Rotary vector reducer (RV reducer) serves as a crucial drive train component in industrial robots, and its time varying torsional stiffness significantly impacts the dynamic characteristics, vibration and transmission accuracy. Existing methods for calculating the torsional stiffness suffer from two limitations: (1) considering only the time varying meshing stiffness of the gear pair or the time varying radial stiffness of the bearings as a single factor, and (2) the calculated results according to the traditional initial meshing clearance formula of the cycloid pin gear do not align with the definition of tooth side clearance.
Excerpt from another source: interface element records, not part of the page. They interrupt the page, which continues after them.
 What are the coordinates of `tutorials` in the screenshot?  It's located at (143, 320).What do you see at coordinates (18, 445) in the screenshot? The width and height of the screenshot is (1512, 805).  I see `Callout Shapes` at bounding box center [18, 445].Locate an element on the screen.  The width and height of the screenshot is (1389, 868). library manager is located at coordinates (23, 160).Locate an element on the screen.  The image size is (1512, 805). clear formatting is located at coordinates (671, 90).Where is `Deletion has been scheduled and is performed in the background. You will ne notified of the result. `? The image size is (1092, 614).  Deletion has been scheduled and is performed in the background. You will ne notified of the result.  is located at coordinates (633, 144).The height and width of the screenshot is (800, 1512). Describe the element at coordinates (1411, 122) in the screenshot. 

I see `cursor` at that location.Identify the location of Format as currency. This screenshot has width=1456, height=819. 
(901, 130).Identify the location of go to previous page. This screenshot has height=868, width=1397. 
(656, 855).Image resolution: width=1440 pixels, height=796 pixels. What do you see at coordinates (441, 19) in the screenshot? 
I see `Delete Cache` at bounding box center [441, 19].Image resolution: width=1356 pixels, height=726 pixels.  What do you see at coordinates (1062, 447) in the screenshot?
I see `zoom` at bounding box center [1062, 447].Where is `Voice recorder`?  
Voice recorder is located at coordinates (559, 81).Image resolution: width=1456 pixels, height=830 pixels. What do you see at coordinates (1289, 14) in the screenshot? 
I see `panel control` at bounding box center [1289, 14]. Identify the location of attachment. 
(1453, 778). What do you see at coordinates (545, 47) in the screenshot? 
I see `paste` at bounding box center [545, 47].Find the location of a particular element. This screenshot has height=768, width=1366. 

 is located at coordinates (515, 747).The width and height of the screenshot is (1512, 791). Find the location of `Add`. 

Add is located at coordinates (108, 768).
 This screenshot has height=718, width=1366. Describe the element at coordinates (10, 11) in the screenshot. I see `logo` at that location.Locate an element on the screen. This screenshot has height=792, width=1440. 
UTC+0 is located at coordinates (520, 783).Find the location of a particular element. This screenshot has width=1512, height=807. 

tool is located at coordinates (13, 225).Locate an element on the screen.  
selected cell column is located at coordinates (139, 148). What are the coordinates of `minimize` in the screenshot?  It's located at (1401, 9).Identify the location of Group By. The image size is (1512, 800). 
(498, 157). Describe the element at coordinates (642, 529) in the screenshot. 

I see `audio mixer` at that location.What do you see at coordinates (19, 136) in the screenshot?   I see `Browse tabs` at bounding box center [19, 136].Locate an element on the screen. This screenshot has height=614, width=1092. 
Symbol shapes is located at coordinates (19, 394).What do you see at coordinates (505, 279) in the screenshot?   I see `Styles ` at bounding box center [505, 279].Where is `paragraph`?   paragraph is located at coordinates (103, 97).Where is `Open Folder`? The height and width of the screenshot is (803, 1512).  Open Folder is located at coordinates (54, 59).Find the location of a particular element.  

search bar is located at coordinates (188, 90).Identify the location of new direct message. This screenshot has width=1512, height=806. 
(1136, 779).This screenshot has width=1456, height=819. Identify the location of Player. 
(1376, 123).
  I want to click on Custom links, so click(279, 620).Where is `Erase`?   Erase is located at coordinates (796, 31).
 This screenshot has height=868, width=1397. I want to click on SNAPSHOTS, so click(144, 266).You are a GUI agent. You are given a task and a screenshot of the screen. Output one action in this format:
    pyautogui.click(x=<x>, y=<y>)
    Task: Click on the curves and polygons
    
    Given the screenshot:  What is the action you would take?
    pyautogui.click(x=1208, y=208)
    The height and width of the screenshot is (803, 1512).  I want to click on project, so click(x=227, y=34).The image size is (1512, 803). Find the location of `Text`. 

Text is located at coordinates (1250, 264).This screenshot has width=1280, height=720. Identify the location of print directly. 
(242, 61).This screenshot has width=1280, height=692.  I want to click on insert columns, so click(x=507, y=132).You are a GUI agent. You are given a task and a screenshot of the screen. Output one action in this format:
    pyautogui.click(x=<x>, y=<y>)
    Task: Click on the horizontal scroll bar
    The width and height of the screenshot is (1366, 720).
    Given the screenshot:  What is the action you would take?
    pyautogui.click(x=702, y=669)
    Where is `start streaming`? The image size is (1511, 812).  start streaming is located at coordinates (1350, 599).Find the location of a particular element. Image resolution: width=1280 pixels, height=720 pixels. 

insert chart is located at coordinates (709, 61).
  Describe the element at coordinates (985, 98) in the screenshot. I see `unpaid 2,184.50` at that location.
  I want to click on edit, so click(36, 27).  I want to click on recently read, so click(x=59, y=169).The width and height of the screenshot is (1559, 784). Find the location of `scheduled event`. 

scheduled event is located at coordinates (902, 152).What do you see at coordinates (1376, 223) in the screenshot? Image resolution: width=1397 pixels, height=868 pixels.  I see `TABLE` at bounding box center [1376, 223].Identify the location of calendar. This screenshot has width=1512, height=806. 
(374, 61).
To comprehensively and accurately analyze the time varying torsional stiffness, this study proposes a method for the reducer, taking into full consideration the time varying characteristics of gear meshing stiffness and radial stiffness of bearings. To analyze the time varying meshing stiffness of the cycloid pin gear pair, a novel initial meshing clearance formula is derived. Firstly, a new calculation model was constructed to accurately obtain the initial meshing clearance of cycloid pin gear single tooth pair in the low-speed stage. The time varying meshing stiffness of the cycloid pin gear was calculated by determining the number of teeth engaging in meshing simultaneously. Secondly, the time varying meshing stiffness of the involute modified gear in the high-speed stage was simulated employing the weber energy method. Then, time varying radial stiffness of the crankshaft, arm bearings, and supporting bearings was analyzed utilizing finite element method. Finally, by equivalating the time varying meshing stiffness of the two-stage gear mechanism and the time varying radial stiffness of bearings to the output end, the time varying torsional stiffness of the reducer was calculated. The experimental results of the torsional stiffness have only a 3.81% difference compared to the simulated value, which validates the accuracy of this method.

中文翻译：

---

RV减速器时变扭转刚度分析


旋转矢量减速器（RV reducer）是工业机器人中至关重要的传动系统部件，其时变扭转刚度对动态特性、振动和传动精度有重大影响。现有的扭转刚度计算方法存在两个局限性：（1）仅将齿轮副的时变啮合刚度或轴承的时变径向刚度视为单个因素，以及（2）根据摆线针轮的传统初始啮合间隙公式计算的结果与齿侧间隙的定义不一致。为了全面、准确地分析时变扭转刚度，本文提出了一种充分考虑轴承齿轮啮合刚度和径向刚度的时变特性的减速机方法。为了分析摆线针轮副的时变啮合刚度，推导了一种新的初始啮合间隙公式。首先，构建新的计算模型，准确获取摆线针轮单齿副在低速阶段的初始啮合间隙;通过确定同时啮合的齿数来计算摆线针轮的时变啮合刚度。其次，采用 Weber 能量法模拟了渐开线改进齿轮在高速阶段的时变啮合刚度;然后，利用有限元方法分析了曲轴、臂轴承和支撑轴承的时变径向刚度。 最后，将两级齿轮机构的时变啮合刚度与轴承的时变径向刚度对输出端进行等效，计算出减速器的时变扭转刚度。扭转刚度的实验结果与模拟值相比仅相差 3.81%，验证了该方法的准确性。